What about having programs (such as paternity/family leave) that allow men to pick up the slack at home? And how about women demanding that men do just that? Why are women still expected to take care of all the home and childcare duties when they are now a part of the workforce?

Jaime said...

Last night Vermont Public Radio aired a fantastic debate/discussion on the policies of affirmative action in this country and how they are implemented for admissions process. The folks who debated were:

Ward Connerly: chairman of the American Civil Rights Institute, and member of the University of California Board of Regents.

Marvin Krislov: president of Oberlin College, and former vice president and general counsel at the University of Michigan.

Both arguments were superbly fascinating but I think one unexpected message that came from the discussion was that of gender in admissions and the workplace. It is UNDENIABLE and INCONTESTABLE that a women's role in society is still very much defined by male conventions...whether these manifest themselves overtly (less likely) or subversively (very common) is a moot point. The truth of such discrimination is in numbers, waving in front of society to see, just somehow, its impact is being strategically averted.

I am a pre-med student and have been exploring graduate/medical school for some time now. I've already heard the rumors of potential discrimination in my future applications or job searches. At my last scientific conference, I made it a point to ask the University representatives (many were deans and asst deans at medical schools) how women who have priorities of starting a family, without going too far past reproductive prime, manage the incredibly heavy workload and extensive time demands. Only one University Rep gave me more than 5 mins to discuss this concern...and thankfully, this particular Rep was a man.

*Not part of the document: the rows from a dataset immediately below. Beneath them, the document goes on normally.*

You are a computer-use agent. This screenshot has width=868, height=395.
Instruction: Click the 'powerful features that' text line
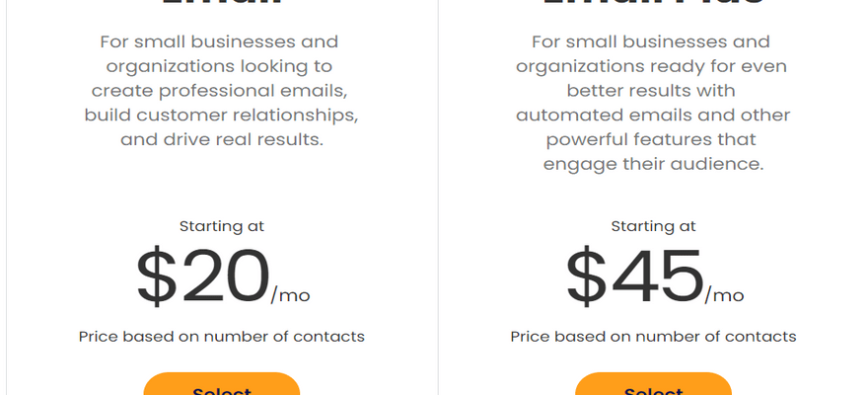653,139
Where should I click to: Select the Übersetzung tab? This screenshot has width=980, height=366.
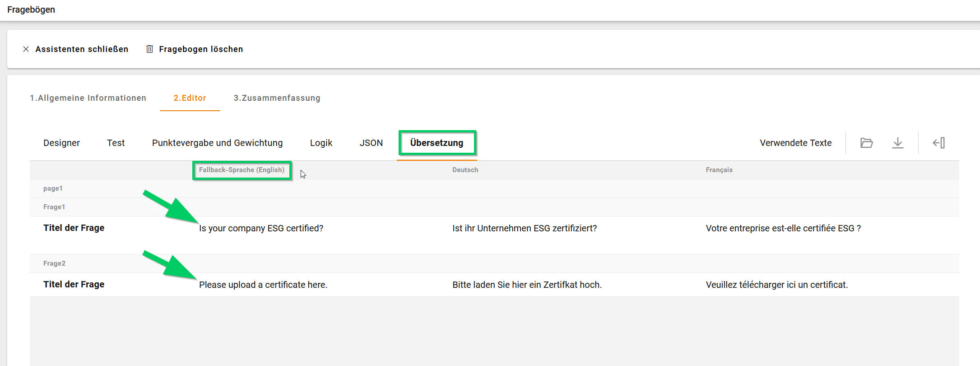pos(437,143)
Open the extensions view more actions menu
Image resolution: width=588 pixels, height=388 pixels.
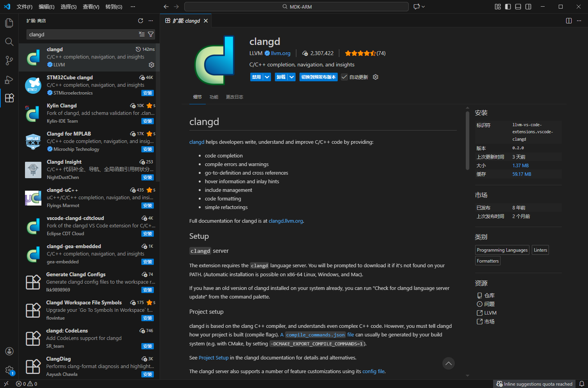[x=151, y=21]
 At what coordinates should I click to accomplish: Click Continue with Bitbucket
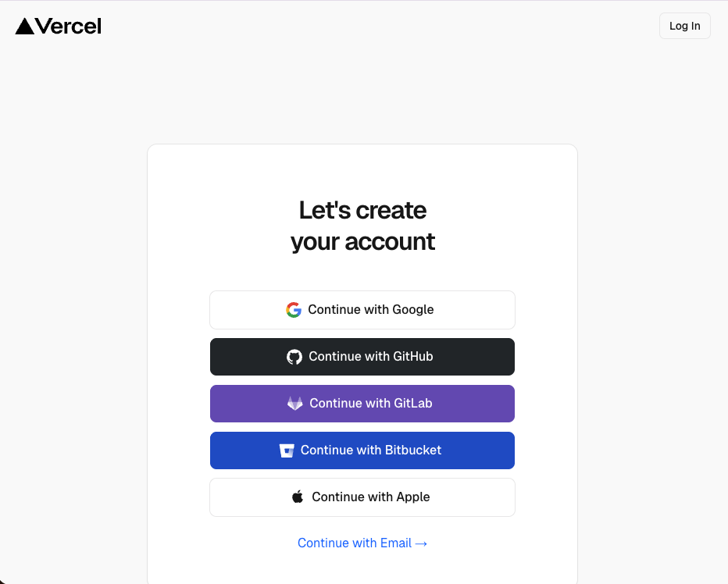coord(362,450)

I think we are starting the movement though. By more women pursuing careers in science and medicine, we are making the demands and modulating the system to serve the needs of EVERYONE. I'm going to do my best to be a contributing factor.

davegkugler said...

How about training more physicians so each of them can work less. I don't know general numbers, but I know at UW in Seattle approximately 5500 people applied for admittance to medical school this past year, and somewhere around 120 are accepted for Washington State (~200 total for the WWAMI states). With a coming "deficit of physicians", I can't grasp why we simply don't train more of them.

I think your latter points about the current system are spot on; with the extremely limited numbers of seats, only the most competitive (and 'competitive-types' of people) get in. These are people that plan on specializing, and sub-specializing, and are rewarded for doing such. It's fantastic that we still see doctors going into understaffed, lower-paying positions. If it skews such that these physicians are mostly women, then awesome, let's see more women physicians... which is also the trend, if you check. ;-]

Kelly Hills said...

Dave - well, I can answer for why UW admits such a small class. Many med school courses are shared resource, with MHE and other departments, which means that although the incoming class size is "small", in reality students are still ending up in huge classrooms. It's a matter of space, budget, resources, etc. To add in another 50 people would probably require entirely new classrooms, more professors, and more space - something that UW, not to mention most medical schools, simply don't have at a premium.